I was diagnosed with fibromyalgia about a year ago after 18 months of chronic pain with really nasty flare ups involving shoulder, jaw, hips, knees, skin, genitals (ouch!), eyes, lungs. Systems across the whole body.
The pain has been life changing and been made worse by the attitude of my gp ‘oh it’s her again’ etc.
At the same time I was told I had osteoarthritis in one hip which was a particular source of pain- much worse than other joints.
At long last I have had a orthopaedics appointment and a diagnostic steroid injection in the hip joint which has revealed very clearly- yes, there’s a big problem in that hip. I will need a hip replacement.
The thing is- since having the injection in the hip (and confined to the joint), I have not just lost the hip joint pain. (I appreciate this pain relief won’t last for more than a couple of weeks.) Everything else has died down too! I feel completely different. All the symptoms that were classified as fibromyalgia have dampened or gone. I would not normally expect one pain free day - I have had over a week of them.
So my question is: to what extent might the symptoms grouped as fibromyalgia be the body’s response (inflammation causing multi-system problems) to ONE undiagnosed, underlying source of inflammation and pain in the body? (In my case, my hip?) Is it possible many people are suffering unnecessarily because they are classified as having fibromyalgia (and thus ime written off by unsympathetic doctors) when what is really needed is a hunt for one joint or organ that is the real problem? So that can be dealt with as a first step?

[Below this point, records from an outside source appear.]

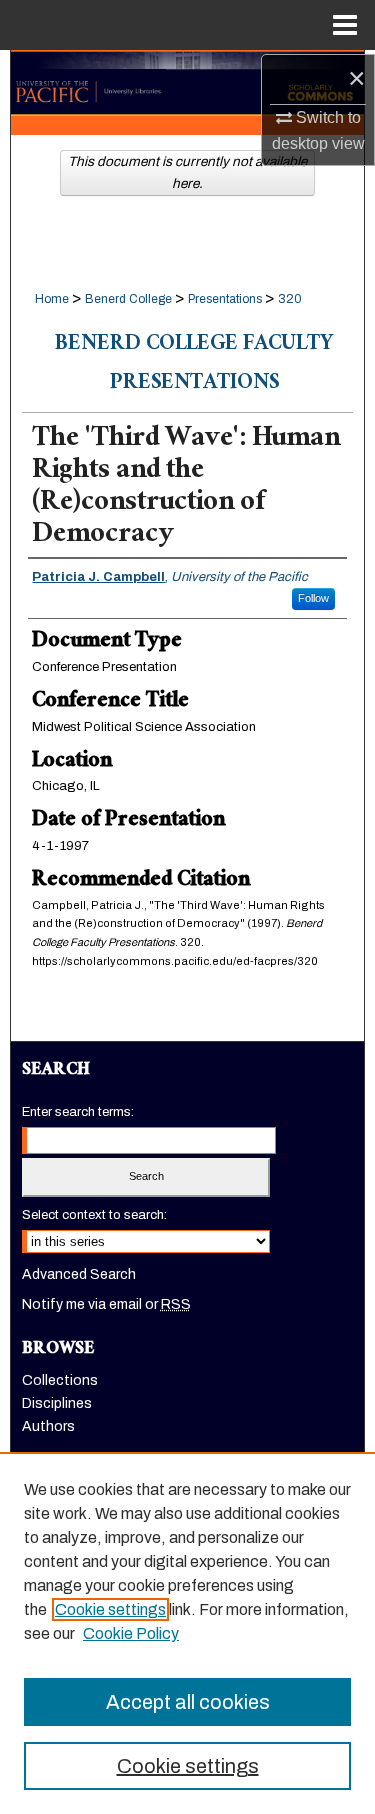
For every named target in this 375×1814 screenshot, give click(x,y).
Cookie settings (110, 1609)
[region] (187, 1633)
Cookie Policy (131, 1633)
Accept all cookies (188, 1702)
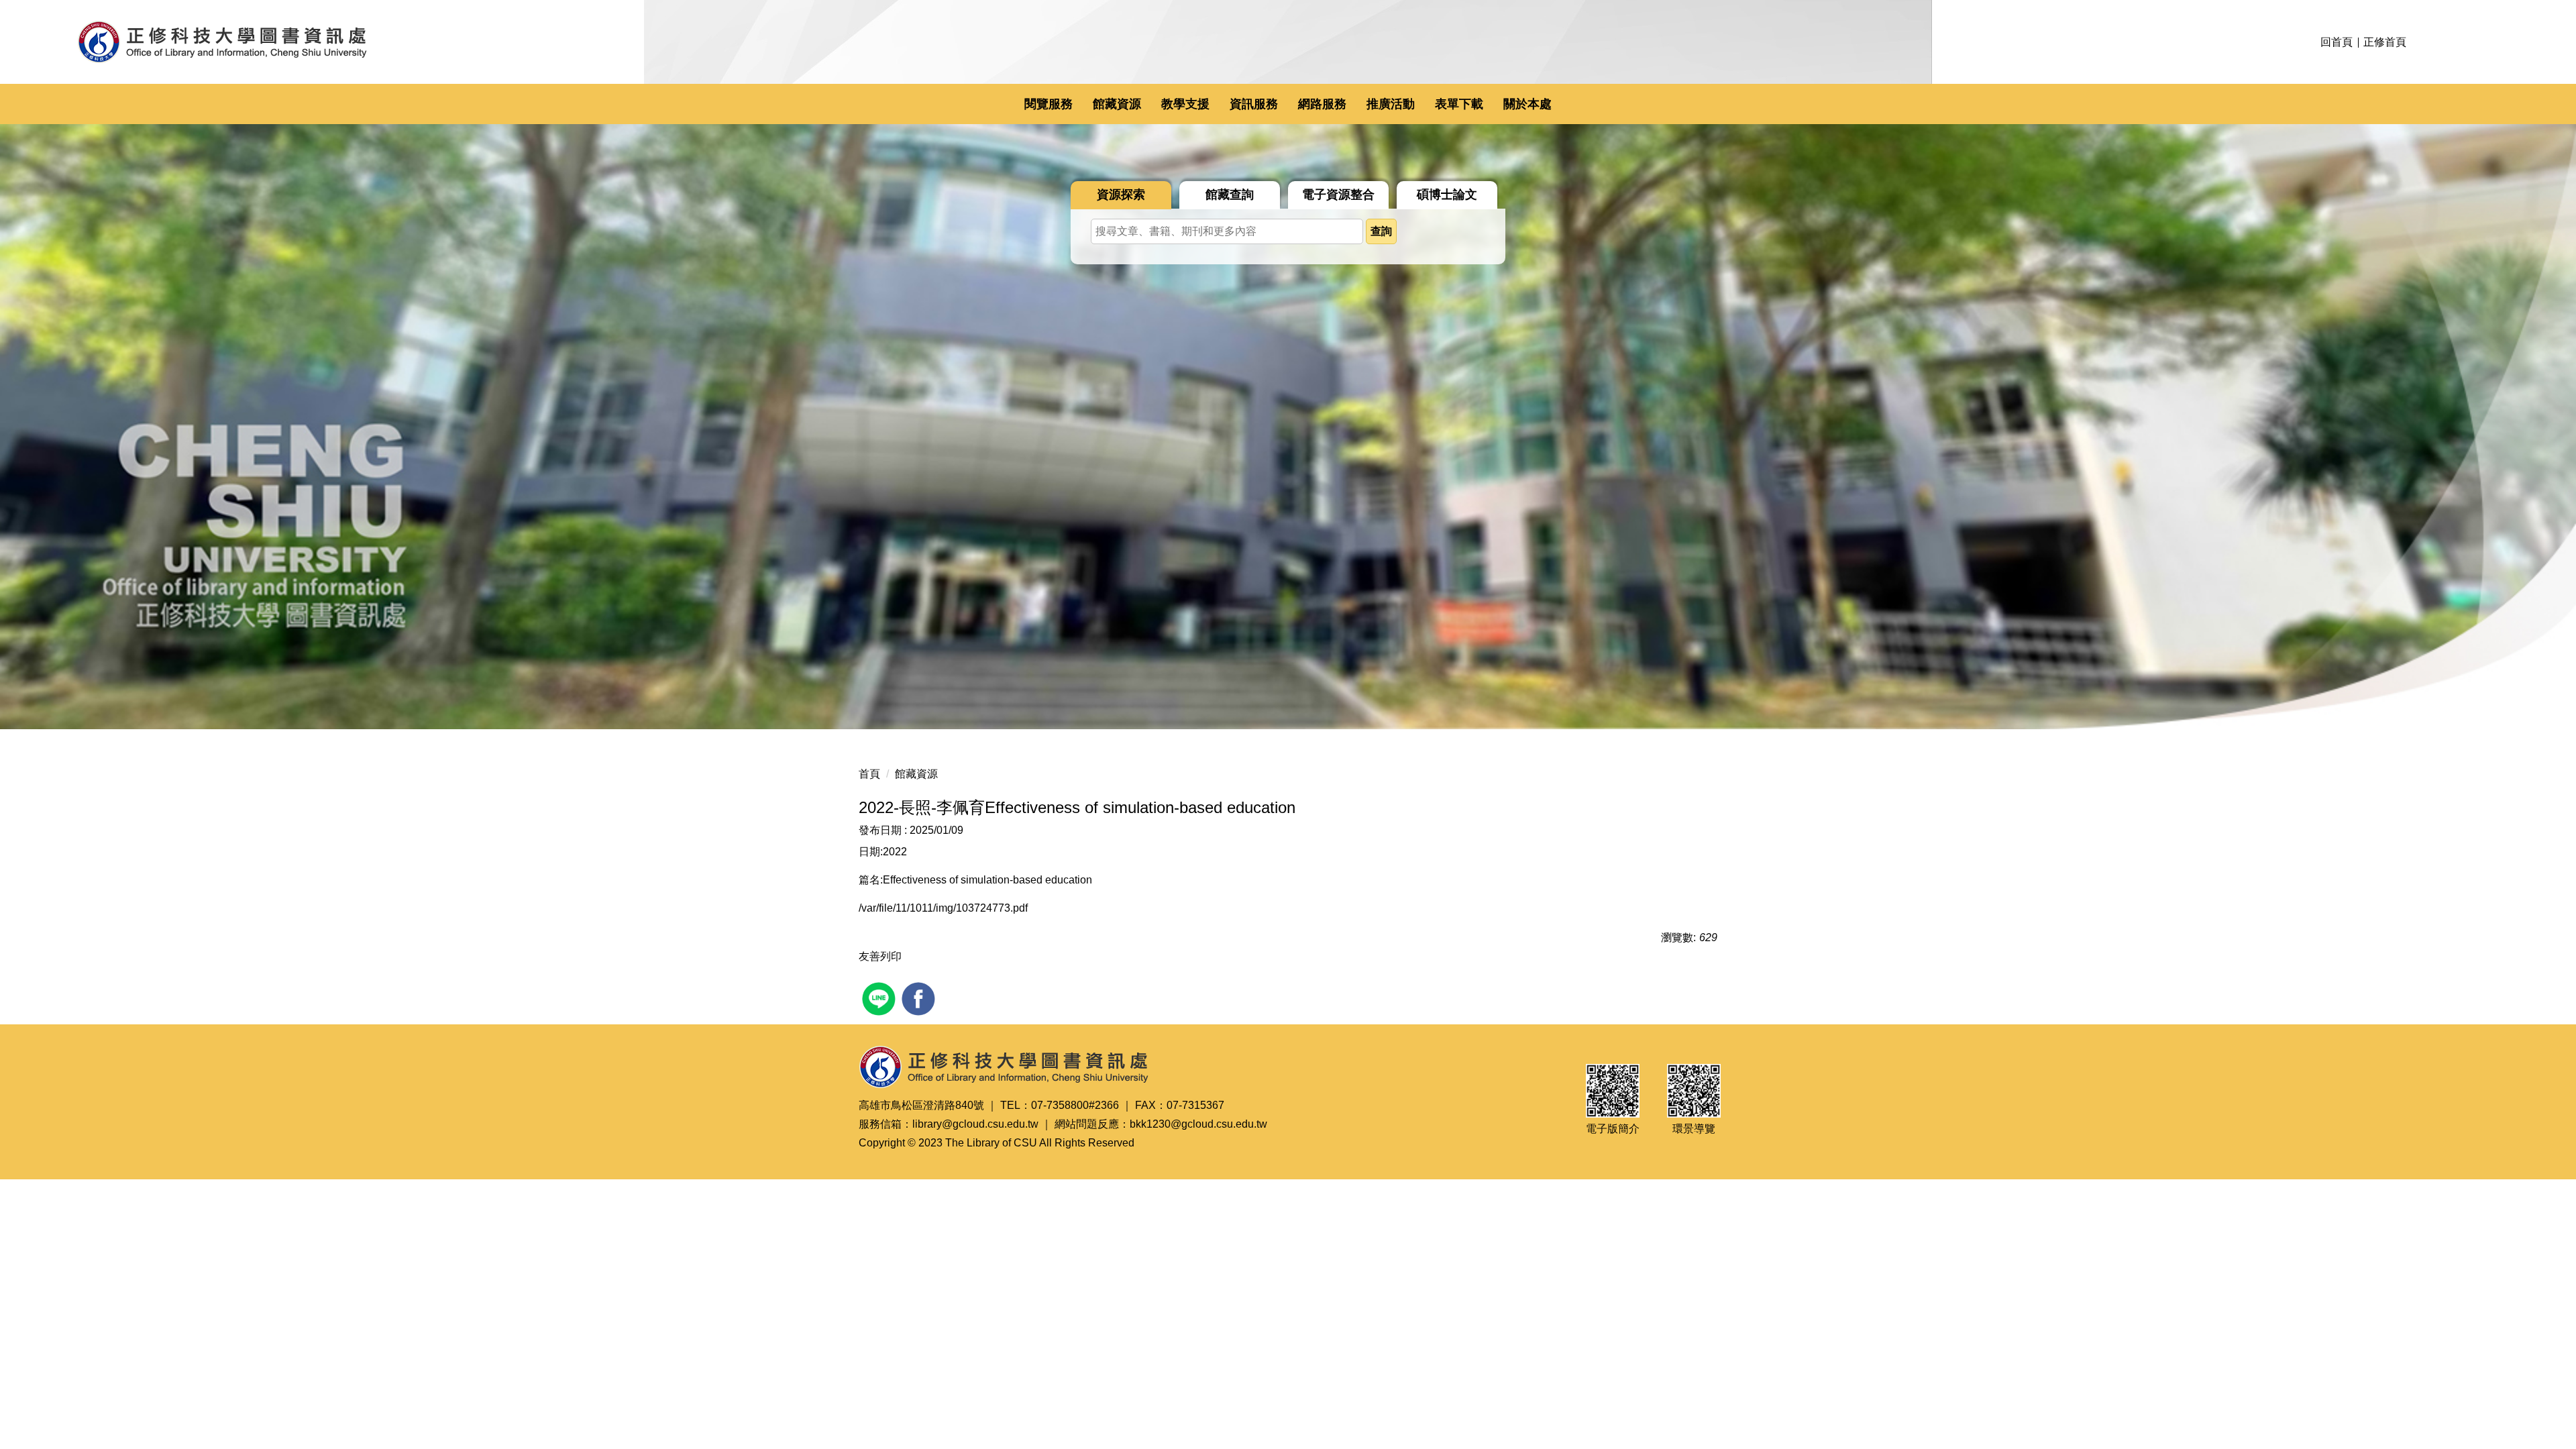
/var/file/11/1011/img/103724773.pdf (943, 908)
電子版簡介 (1613, 1128)
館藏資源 (916, 774)
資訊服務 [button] (1254, 104)
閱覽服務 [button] (1048, 104)
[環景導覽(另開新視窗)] (1694, 1091)
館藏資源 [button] (1117, 104)
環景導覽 (1693, 1128)
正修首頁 (2384, 42)
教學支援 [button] (1185, 104)
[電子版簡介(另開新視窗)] (1613, 1091)
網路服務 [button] (1322, 104)
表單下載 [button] (1459, 104)
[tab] (1121, 195)
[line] (880, 997)
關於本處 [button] (1527, 104)
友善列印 (880, 956)
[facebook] (920, 997)
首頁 (869, 774)
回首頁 (2336, 42)
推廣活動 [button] (1390, 104)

I should clarify that I am not in the slightest denying the terrible suffering caused by fibromyalgia. People diagnosed with it - like me- are in awful pain. It devastates lives. I’m just wondering if in some cases the diagnosis reflects uninterested doctors not willing to look for a ‘source’ of inflammation and pain in one particular body part. And wondered if this was a thing, or just me looking for answers where none really exist.